- Records provided:
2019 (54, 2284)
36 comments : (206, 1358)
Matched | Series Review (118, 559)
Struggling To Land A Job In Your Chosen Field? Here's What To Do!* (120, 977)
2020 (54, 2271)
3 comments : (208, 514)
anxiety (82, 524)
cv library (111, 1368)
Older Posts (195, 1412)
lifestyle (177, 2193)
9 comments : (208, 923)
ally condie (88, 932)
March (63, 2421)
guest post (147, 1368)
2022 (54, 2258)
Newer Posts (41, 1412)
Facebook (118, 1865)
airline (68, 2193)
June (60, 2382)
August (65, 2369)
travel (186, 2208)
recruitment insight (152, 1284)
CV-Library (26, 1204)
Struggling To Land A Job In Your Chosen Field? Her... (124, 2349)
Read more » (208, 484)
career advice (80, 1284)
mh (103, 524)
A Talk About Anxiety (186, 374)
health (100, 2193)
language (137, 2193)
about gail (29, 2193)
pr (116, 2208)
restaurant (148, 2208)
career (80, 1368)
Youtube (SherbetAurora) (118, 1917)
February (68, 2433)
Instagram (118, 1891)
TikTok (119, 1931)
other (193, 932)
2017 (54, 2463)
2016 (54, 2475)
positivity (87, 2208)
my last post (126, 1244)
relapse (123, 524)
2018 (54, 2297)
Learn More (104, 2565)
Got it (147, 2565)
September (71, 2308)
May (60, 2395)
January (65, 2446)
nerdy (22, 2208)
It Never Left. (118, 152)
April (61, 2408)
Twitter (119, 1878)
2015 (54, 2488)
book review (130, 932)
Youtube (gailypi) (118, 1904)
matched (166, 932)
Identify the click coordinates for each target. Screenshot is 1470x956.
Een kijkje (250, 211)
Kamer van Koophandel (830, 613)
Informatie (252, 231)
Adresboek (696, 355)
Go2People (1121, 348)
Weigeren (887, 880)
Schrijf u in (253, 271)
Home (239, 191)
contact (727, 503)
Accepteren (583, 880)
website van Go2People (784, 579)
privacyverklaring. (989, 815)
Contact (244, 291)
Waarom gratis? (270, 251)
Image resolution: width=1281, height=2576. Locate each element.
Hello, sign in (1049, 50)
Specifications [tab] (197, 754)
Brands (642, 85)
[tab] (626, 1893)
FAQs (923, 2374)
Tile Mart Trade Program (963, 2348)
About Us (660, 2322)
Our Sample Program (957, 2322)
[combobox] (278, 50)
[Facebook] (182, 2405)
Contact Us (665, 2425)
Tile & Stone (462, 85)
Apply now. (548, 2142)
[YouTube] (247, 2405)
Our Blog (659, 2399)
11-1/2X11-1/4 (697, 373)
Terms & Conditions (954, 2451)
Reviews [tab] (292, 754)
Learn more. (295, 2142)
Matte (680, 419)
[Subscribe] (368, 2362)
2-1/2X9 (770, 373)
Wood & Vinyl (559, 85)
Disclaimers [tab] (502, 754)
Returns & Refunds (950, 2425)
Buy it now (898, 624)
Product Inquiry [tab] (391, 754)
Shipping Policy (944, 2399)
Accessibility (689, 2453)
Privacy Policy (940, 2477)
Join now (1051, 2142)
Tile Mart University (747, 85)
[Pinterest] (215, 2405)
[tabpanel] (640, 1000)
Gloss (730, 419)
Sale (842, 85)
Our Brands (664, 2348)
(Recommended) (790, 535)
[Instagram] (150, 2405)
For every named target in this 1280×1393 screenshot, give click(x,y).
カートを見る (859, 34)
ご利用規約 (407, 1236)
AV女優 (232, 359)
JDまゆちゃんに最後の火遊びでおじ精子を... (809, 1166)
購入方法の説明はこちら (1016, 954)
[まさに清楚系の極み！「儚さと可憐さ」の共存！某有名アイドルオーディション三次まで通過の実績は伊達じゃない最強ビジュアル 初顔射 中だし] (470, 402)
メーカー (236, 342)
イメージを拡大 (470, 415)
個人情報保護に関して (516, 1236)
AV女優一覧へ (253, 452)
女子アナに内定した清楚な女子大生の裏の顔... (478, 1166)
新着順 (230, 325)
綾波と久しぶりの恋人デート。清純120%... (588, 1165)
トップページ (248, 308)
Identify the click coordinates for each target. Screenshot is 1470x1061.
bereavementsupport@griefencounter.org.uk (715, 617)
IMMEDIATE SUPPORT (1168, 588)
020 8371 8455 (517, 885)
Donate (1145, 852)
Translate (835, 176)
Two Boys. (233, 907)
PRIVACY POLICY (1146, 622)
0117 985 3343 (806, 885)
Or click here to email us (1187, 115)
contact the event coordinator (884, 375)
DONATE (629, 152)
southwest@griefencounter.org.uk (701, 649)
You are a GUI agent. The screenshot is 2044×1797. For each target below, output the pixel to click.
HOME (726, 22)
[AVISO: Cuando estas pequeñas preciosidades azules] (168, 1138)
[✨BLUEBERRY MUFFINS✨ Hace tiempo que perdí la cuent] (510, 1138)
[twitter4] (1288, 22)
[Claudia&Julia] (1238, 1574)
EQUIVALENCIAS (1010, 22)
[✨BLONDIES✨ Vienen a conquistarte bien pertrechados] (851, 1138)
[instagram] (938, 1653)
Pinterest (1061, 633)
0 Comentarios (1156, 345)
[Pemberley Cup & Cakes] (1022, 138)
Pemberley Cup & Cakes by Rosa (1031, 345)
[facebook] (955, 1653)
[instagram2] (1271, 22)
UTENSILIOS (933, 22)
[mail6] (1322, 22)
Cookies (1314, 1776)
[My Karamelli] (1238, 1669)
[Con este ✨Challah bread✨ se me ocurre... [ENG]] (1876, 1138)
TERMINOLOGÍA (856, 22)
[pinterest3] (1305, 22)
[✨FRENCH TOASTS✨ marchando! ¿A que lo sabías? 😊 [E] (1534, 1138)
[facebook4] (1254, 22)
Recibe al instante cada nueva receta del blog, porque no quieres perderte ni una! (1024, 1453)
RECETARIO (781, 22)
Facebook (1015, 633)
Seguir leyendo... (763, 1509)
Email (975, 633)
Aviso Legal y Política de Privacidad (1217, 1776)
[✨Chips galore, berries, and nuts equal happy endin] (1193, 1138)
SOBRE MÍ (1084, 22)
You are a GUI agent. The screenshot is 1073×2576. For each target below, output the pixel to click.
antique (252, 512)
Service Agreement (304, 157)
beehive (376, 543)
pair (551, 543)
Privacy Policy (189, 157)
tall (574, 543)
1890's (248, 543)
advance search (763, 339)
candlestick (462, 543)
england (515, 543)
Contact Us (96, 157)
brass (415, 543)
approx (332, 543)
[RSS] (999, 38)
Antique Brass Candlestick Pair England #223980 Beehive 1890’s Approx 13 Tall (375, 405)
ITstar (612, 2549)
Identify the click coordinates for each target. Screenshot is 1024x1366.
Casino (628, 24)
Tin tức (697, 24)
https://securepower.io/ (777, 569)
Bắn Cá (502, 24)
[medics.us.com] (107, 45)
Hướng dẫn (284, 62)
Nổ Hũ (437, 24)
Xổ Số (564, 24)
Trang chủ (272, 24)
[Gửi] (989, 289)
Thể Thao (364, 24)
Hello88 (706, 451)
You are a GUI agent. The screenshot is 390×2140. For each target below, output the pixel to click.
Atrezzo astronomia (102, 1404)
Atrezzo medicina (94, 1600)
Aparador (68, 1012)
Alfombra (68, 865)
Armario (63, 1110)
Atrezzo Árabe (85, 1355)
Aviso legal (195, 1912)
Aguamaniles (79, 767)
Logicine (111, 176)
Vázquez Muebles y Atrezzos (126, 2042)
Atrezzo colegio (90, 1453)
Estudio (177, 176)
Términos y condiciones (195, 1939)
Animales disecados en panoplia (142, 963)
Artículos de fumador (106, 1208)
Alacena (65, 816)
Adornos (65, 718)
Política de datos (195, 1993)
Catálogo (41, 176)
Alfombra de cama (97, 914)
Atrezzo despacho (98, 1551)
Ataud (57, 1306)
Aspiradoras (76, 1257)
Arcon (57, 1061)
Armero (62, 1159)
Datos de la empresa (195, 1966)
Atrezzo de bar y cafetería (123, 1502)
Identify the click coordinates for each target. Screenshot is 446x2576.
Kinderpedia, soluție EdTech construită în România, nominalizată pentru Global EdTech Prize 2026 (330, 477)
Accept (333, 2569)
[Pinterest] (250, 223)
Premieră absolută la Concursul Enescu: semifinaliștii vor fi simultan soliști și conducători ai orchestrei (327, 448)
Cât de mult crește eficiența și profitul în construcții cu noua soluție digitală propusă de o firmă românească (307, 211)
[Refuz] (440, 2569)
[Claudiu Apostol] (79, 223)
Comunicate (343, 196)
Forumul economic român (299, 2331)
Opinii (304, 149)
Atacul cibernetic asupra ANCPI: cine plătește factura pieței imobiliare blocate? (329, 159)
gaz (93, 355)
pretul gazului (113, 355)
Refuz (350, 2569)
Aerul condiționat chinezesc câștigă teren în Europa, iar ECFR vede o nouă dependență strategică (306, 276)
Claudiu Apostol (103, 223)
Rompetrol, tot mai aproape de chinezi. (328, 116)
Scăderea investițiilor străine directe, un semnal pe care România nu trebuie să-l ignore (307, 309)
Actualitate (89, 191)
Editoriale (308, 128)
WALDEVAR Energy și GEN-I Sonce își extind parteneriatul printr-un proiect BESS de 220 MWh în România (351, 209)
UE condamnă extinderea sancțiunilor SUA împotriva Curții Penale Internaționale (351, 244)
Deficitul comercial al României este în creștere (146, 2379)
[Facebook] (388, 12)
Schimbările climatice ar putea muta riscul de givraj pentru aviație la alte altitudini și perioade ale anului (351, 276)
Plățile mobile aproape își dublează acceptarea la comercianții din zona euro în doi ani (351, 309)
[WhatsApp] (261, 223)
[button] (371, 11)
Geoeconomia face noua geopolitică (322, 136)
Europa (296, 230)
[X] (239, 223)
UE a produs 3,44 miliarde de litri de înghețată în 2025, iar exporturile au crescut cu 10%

- The problem:
Find every line in the records that contains the word "Tile"; copy those lines.

- Output for this task:
Tile Mart Trade Program (963, 2348)
Tile & Stone (462, 85)
Tile Mart University (747, 85)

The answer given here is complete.